## DATA TO PROCESS:
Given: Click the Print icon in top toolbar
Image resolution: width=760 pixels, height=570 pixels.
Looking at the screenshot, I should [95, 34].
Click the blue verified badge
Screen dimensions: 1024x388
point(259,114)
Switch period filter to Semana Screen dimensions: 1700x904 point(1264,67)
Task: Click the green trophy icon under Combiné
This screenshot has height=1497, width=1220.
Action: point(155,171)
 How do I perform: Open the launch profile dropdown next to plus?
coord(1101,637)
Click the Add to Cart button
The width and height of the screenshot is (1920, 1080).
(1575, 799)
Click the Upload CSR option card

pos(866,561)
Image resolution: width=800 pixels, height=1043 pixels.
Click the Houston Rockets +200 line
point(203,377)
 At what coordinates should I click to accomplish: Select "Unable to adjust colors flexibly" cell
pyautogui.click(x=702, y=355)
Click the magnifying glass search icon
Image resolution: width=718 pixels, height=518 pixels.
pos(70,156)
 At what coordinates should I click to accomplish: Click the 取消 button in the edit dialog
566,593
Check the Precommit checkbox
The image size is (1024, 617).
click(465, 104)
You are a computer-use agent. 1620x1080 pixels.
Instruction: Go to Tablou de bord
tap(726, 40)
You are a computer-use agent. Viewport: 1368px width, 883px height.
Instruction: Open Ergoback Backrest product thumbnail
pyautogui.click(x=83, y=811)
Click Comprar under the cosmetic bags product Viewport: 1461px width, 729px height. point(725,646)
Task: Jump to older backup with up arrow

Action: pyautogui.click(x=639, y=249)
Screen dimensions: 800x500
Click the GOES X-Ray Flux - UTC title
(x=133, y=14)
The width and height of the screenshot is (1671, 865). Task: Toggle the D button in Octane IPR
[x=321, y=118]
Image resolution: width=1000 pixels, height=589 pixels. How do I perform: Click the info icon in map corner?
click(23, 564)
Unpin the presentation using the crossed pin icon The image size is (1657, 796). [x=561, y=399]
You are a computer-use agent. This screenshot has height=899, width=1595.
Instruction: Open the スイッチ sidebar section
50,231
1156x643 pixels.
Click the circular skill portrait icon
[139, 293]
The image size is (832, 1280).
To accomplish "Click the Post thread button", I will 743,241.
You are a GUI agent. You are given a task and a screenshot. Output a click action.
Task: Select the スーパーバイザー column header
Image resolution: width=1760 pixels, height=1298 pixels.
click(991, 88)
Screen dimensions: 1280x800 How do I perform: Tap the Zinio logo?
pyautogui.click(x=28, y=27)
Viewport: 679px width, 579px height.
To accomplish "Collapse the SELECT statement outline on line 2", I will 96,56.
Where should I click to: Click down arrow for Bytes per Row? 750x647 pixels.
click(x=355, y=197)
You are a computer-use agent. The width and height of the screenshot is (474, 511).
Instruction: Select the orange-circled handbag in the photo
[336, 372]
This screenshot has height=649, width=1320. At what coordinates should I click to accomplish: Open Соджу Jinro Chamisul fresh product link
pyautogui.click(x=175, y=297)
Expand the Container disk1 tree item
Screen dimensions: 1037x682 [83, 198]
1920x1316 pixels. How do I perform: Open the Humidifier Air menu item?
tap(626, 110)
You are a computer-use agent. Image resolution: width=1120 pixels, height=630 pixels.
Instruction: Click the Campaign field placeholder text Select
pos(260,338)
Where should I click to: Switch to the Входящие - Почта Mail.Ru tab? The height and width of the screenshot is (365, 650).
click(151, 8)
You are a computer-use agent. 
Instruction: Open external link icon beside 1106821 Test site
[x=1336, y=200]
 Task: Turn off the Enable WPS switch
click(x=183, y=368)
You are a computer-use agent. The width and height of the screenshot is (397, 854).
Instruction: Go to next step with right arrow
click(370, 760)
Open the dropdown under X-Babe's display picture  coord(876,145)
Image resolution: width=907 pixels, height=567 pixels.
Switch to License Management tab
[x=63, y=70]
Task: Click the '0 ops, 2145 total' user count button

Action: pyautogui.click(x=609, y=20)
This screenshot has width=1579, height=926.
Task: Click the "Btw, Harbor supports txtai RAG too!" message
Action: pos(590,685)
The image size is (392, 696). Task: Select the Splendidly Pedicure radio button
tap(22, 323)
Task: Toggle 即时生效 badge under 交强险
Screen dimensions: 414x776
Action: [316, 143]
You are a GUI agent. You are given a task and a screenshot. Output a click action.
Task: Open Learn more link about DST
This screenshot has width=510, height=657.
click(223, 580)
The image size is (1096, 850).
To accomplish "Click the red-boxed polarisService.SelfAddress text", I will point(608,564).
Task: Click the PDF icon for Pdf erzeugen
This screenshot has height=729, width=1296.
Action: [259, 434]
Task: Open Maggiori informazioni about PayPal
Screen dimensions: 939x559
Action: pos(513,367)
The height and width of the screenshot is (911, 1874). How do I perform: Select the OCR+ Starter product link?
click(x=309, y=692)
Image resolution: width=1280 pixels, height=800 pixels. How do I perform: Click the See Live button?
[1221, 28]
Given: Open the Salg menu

## EXERCISE:
Begin with the line that contains "The height and width of the screenshot is (911, 1874).". Repeat it and every line after it through the end of the listing, exactly, and print nothing more.

## ANSWER TO THE PROBLEM:
The height and width of the screenshot is (911, 1874). How do I perform: Select the OCR+ Starter product link?
click(x=309, y=692)
Image resolution: width=1280 pixels, height=800 pixels. How do I perform: Click the See Live button?
[1221, 28]
Given: Open the Salg menu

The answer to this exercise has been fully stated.